Collected data entries:
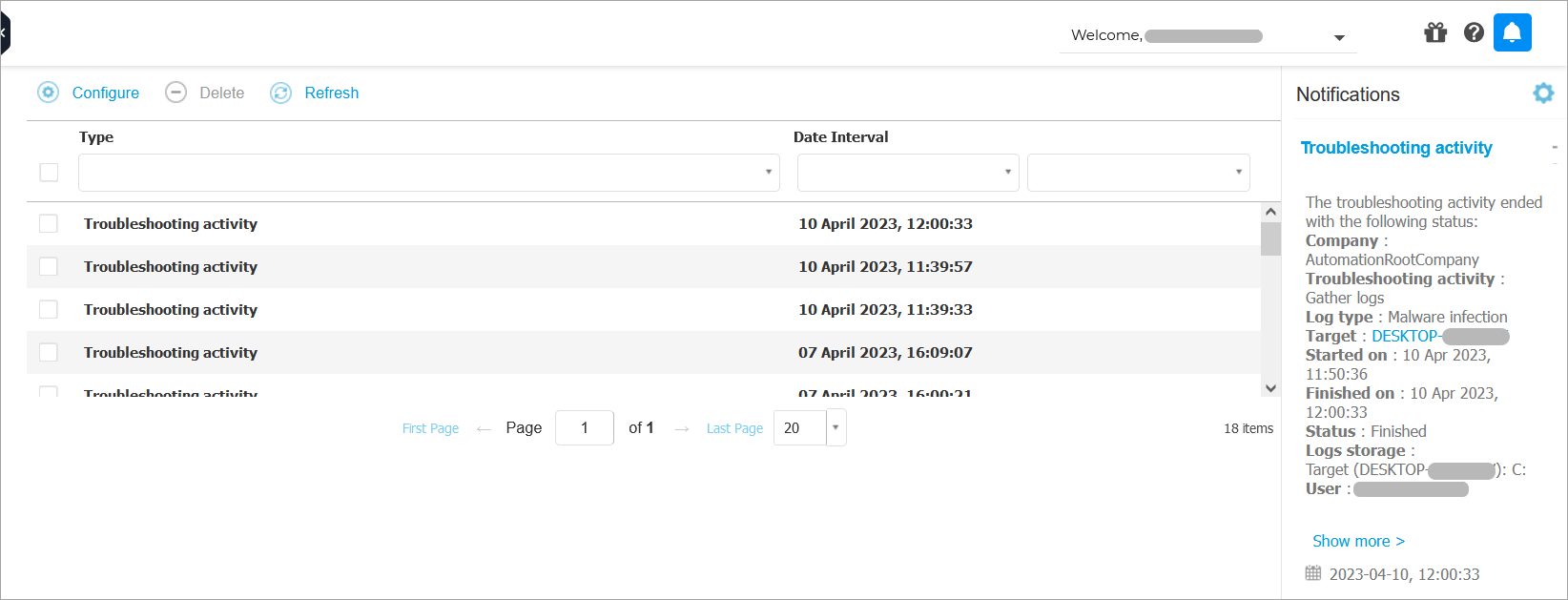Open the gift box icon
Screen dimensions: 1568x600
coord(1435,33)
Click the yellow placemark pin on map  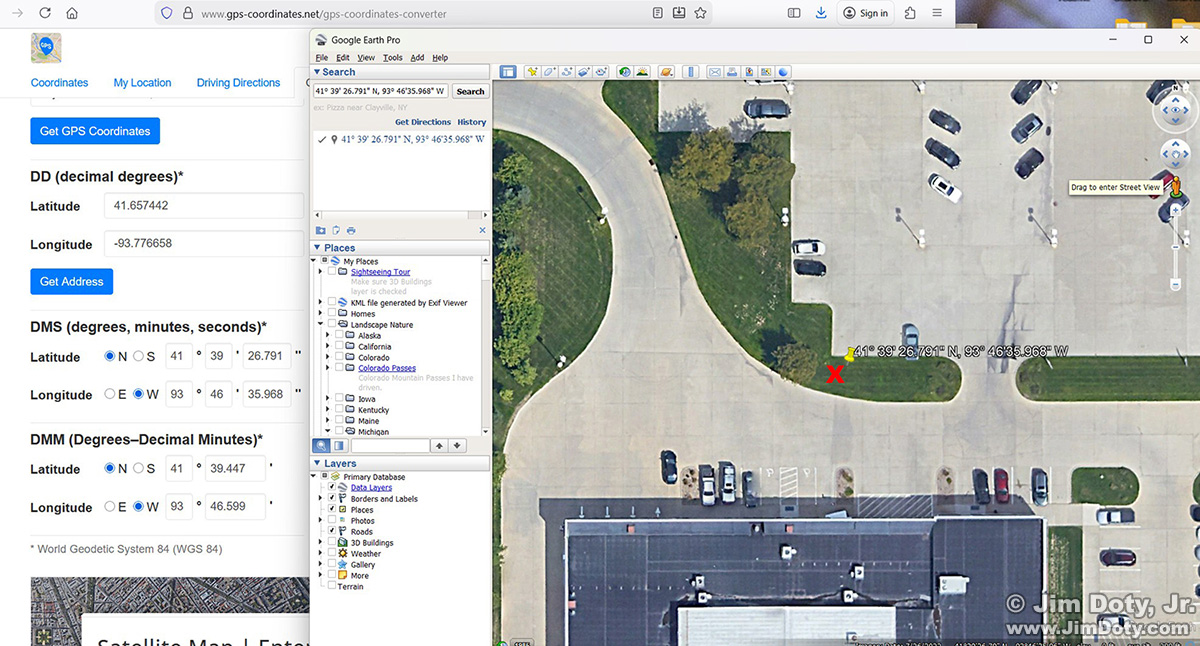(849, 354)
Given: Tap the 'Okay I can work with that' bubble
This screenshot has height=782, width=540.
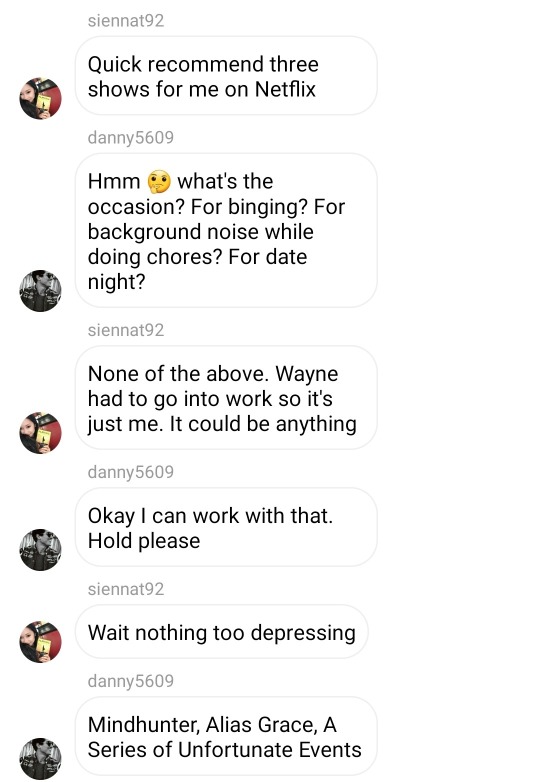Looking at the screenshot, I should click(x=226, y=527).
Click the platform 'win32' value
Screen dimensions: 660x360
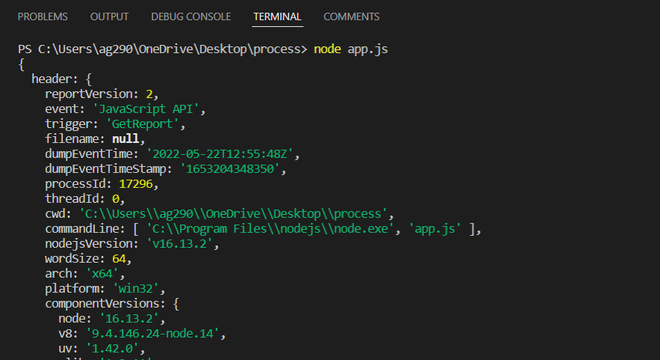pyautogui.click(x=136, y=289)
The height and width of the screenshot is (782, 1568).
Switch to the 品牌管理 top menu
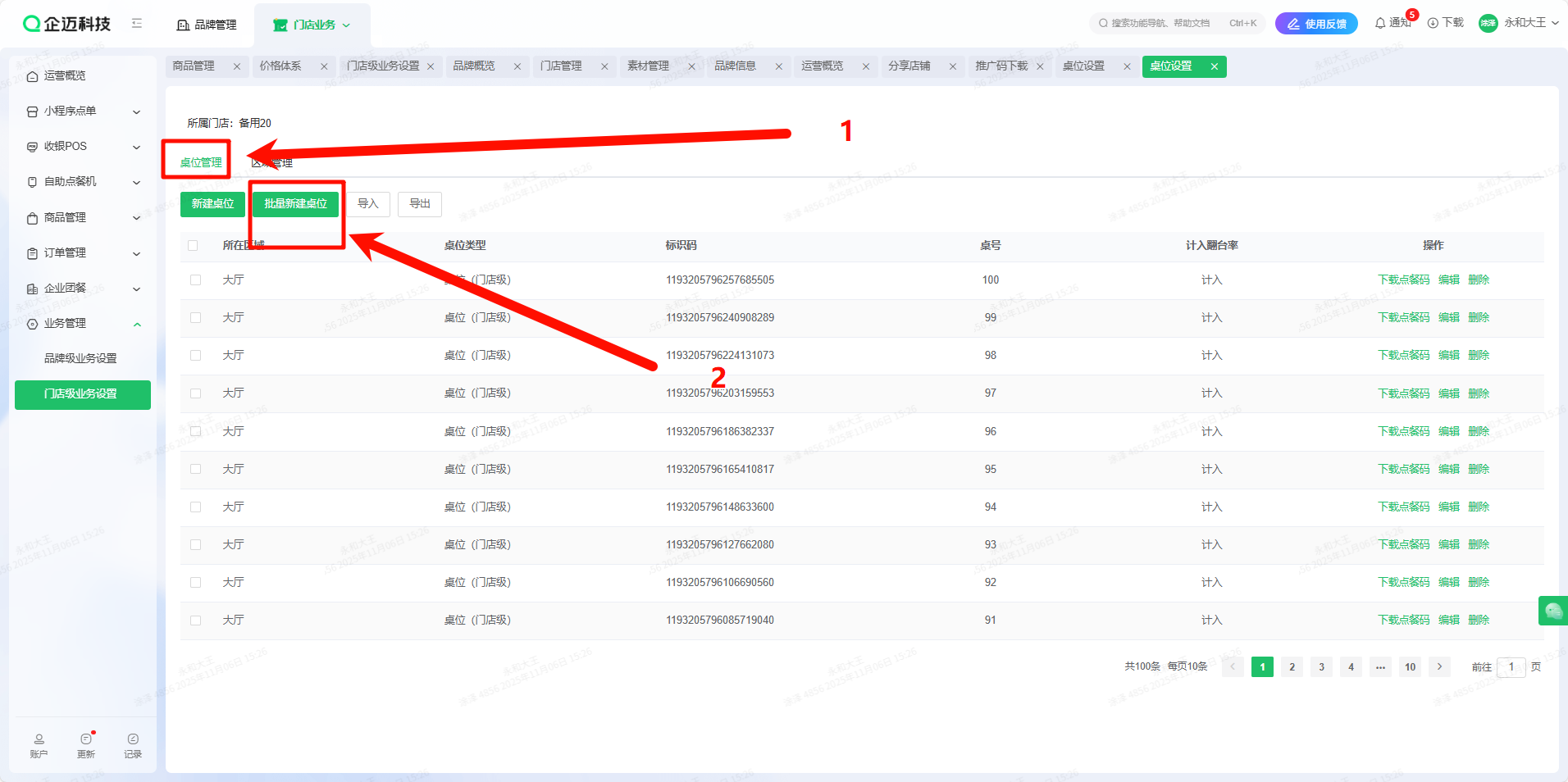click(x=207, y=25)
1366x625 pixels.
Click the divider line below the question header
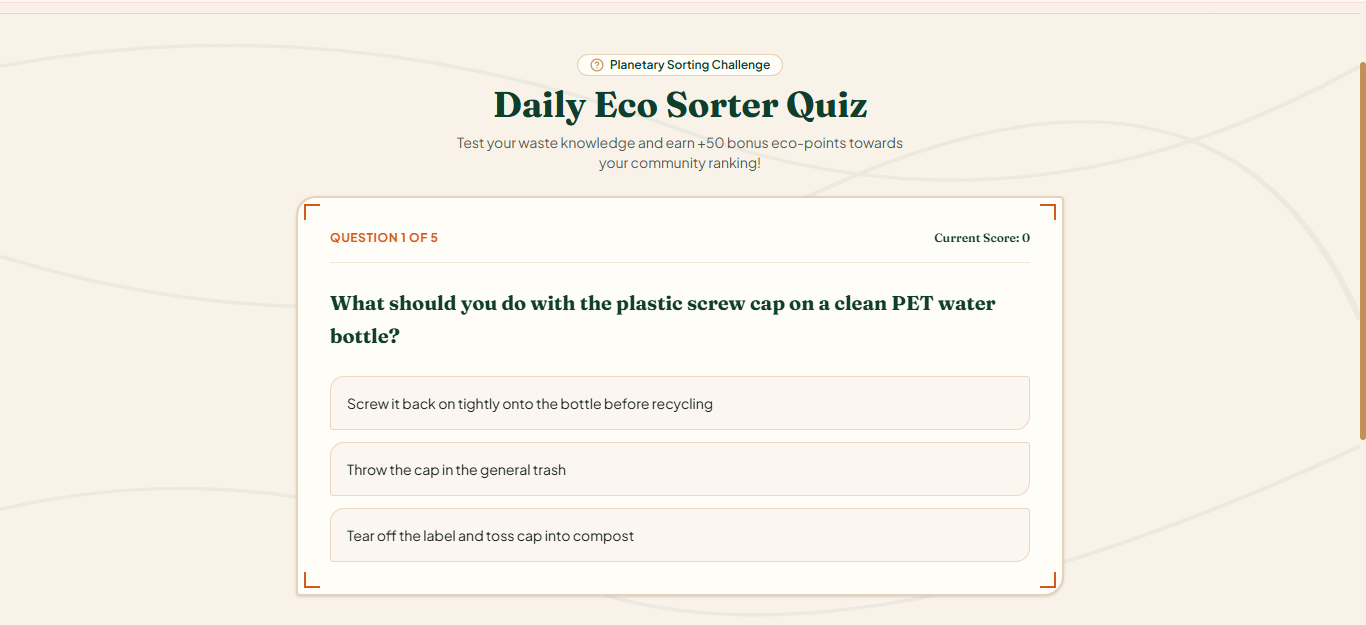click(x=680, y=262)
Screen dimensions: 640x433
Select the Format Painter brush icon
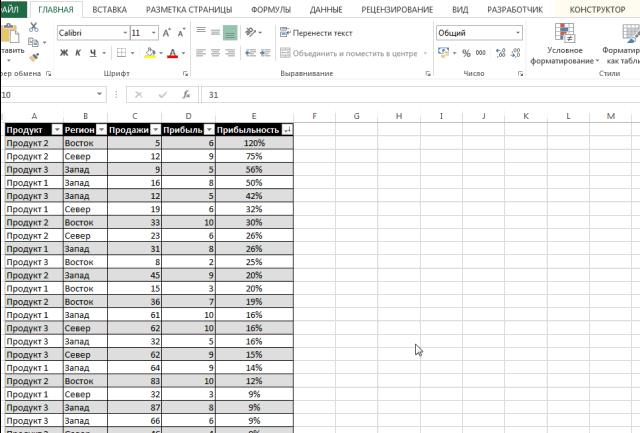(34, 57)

[TASK TO CARRY OUT]:
From the line containing "Given: Tap the" to the last line of the entries, copy every line exactly, including both ends, and leave out the pictures.

[RESULT OF THE EXERCISE]:
Given: Tap the 'Okay I can work with that' bubble
This screenshot has height=782, width=540.
Looking at the screenshot, I should click(x=226, y=527).
Click the platform 'win32' value
Screen dimensions: 660x360
pyautogui.click(x=136, y=289)
The height and width of the screenshot is (782, 1568).
Switch to the 品牌管理 top menu
click(x=207, y=25)
1366x625 pixels.
Click the divider line below the question header
click(x=680, y=262)
Screen dimensions: 640x433
Select the Format Painter brush icon
(34, 57)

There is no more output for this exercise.